Investors are disenchanted with the market. To contrarians, that constitutes signs of a rally
Americans continue to be wary of stocks. The Standard & Poor's 500-stock index is almost unchanged since the end of 2009, and mutual fund investors have yanked money from equities for four straight months. Activity in the options market shows that concern has never been higher that stocks will plunge. At the same time, other indicators, including cash flow and dividend yields, suggest equities are attractively valued. It all adds up to a contrarian's dream and a plausible case for buying stocks.
"Just look at three things: compelling valuation metrics, the sheer fundamentals in some areas like profitability, and this huge disconnect between how people are perceiving things and the reality of how they are," says James Paulsen, chief investment strategist at Minneapolis-based Wells Capital Management, which manages $342 billion. "Therein lies the big opportunity."
One argument for buying stocks now is that individual investors seem to have lost faith in them—which in the past signaled a rally was imminent. People burned by the 2008 financial crisis got another reason to be wary on May 6, when the market plunged, erasing $862 billion from U.S. equities in 20 minutes, before recovering. Investors have withdrawn almost $57 billion from mutual funds that invest in U.S. stocks since the beginning of May, the most in any four-month period since 2008, according to data compiled by the Investment Company Institute, a Washington-based trade group.
At the same time, they have put about $597 billion into bond funds, according to ICI, even though stocks appear to offer better values. As of Aug. 31, 68 stocks in the S&P 500 paid dividends that exceeded the average corporate bond yield of 3.8 percent, more than any time in at least 15 years, data compiled by Bloomberg and Bank of America (BAC) show. Free cash flow produced by companies outside the financial industry represented 6.8 percent of their stock prices last month. That's the highest since 1960 when measured against the average investment-grade corporate bond yield, according to Zurich-based Credit Suisse (CS).
"I think the confidence in bonds is a bit misplaced," says John Carey, Boston-based money manager at Pioneer Investments, which oversees about $230 billion. "People who have been burned by the stock market are putting money there, but now they're underweight in equities."
Professional investors are also nervous. Futures on the CBOE Volatility Index are pricing in a three-month volatility increase of more than 30 percent, meaning traders expect the markets to get even more wobbly. The VIX, as the index is called, measures the cost of options that protect against losses in the S&P 500. Expectations for higher volatility suggest too much pessimism, according to Pierre Lapointe, global macro strategist at Brockhouse Cooper in Montreal. His firm oversees $500 million and advises more than 200 asset managers worldwide. "Negativity in the market is very, very high," Lapointe says. "We're still bullish and think the recent soft patch is normal in an economic recovery pattern."
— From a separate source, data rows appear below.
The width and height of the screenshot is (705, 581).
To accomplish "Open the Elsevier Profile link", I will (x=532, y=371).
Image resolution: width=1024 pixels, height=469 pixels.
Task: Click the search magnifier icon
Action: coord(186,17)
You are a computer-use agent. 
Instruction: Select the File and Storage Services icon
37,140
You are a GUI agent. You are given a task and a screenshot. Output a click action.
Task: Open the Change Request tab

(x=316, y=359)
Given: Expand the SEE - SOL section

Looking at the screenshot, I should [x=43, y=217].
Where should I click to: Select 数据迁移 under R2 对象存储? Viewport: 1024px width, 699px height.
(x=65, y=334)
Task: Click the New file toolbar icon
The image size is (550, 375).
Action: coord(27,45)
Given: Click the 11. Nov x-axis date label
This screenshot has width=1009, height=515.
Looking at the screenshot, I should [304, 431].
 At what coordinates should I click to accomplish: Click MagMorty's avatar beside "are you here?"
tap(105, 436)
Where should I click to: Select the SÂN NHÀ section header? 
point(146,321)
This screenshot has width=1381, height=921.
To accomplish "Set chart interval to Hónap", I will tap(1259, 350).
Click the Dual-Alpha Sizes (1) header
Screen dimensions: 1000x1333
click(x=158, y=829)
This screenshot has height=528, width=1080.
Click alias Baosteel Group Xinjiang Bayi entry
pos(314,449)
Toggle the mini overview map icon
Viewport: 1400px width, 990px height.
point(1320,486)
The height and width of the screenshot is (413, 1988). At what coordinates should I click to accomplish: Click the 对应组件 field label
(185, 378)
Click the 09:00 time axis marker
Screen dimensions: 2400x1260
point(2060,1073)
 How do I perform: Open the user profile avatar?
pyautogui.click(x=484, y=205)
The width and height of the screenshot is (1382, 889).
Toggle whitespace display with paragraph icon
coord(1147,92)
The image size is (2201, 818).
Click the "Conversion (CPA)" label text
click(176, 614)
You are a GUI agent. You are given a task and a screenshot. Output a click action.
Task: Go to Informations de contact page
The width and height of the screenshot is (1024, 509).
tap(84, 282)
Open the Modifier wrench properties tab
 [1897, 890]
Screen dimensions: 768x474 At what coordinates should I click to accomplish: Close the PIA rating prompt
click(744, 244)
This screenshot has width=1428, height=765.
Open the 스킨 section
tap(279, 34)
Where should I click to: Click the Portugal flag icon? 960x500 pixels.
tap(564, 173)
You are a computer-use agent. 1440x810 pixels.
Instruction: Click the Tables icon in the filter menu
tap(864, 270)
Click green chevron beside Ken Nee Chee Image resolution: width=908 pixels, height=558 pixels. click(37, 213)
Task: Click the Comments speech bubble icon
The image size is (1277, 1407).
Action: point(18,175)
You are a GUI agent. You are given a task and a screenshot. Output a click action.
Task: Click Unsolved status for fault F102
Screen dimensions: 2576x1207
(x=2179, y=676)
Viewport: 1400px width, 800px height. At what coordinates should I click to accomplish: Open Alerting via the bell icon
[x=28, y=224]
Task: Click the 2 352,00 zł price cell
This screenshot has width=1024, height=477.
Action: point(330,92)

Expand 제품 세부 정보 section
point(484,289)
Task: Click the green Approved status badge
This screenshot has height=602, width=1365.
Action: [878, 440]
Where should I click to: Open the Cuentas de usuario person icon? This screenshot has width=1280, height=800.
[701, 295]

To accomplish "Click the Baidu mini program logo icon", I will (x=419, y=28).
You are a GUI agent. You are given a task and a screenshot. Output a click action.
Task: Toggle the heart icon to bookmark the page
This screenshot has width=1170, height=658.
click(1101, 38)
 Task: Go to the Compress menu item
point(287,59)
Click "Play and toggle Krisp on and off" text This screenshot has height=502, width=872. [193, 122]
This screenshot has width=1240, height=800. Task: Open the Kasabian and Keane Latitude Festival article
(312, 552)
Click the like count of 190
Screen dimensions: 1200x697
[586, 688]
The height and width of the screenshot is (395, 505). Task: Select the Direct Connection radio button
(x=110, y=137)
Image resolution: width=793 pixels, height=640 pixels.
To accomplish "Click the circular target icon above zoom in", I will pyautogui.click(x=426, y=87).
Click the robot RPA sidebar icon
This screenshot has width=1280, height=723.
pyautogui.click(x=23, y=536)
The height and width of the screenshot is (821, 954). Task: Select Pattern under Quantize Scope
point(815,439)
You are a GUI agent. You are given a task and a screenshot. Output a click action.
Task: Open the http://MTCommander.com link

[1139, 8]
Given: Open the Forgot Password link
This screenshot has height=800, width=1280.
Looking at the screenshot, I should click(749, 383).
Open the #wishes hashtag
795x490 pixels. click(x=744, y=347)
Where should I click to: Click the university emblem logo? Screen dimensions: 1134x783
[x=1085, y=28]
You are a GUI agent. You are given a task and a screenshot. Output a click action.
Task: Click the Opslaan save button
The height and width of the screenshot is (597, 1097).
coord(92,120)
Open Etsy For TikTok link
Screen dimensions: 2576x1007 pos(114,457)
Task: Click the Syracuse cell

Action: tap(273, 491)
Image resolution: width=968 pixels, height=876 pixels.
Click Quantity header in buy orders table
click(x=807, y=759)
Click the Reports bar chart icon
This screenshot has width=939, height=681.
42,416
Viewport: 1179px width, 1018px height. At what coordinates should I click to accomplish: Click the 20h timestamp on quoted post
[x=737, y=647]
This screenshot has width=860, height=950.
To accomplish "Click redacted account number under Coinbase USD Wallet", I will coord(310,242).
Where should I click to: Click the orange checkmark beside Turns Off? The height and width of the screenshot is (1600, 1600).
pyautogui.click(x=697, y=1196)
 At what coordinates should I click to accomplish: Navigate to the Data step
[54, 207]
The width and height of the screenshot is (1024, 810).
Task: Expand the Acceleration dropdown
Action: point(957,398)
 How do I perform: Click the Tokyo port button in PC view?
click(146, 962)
At least some investors share Lapointe's view: Commodity producers are fetching the richest valuations in the S&P 500, a sign of confidence in the global recovery. The 32 mining companies, seed makers, and chemical suppliers in the S&P 500 recently traded at 18.7 times the past year's earnings. That's the highest price-earnings ratio among the 10 industries in the index and 3.9 points above the S&P's average p-e of 14.8. When the group's valuation was that much higher than the S&P 500's in 2004, the index was at the start of a five-year rally in which it doubled.
Signs of recovery continue to accumulate. The labor market has improved, with initial jobless claims falling in the week ended Sept. 4 by more than economists forecast. Companies added more jobs in August than projected. Retail sales climbed more than expected for a second straight month, while factory production increased. Pending home sales unexpectedly rose. The outlook for corporate profits remains robust, with analysts projecting gains of 36 percent in 2010, the highest since 1988, and 15 percent in 2011, according to estimates compiled by Bloomberg. S&P 500 companies that have reported second-quarter earnings since July 12 have beaten forecasts by 11 percent.
Yet no one knows when a prolonged rally might begin—or what it will take to ignite one. Sustained job growth, consistent improvement in the housing market, or stabilization in the European Union economies may lure money back to stocks, says Alan Gayle, senior investment strategist at RidgeWorth Capital Management in Richmond, Va., which oversees $63 billion. "For a lot of retail investors, investing in equities has been like slogging through the rain the past 10 years," he says. "They need a sign. They want something they can see, they can touch, they can feel. The question is what...is going to generate that sustained growth?"
The bottom line: Signs of nervousness about stocks are convincing contrarian investors that this is a smart time to put money into the market.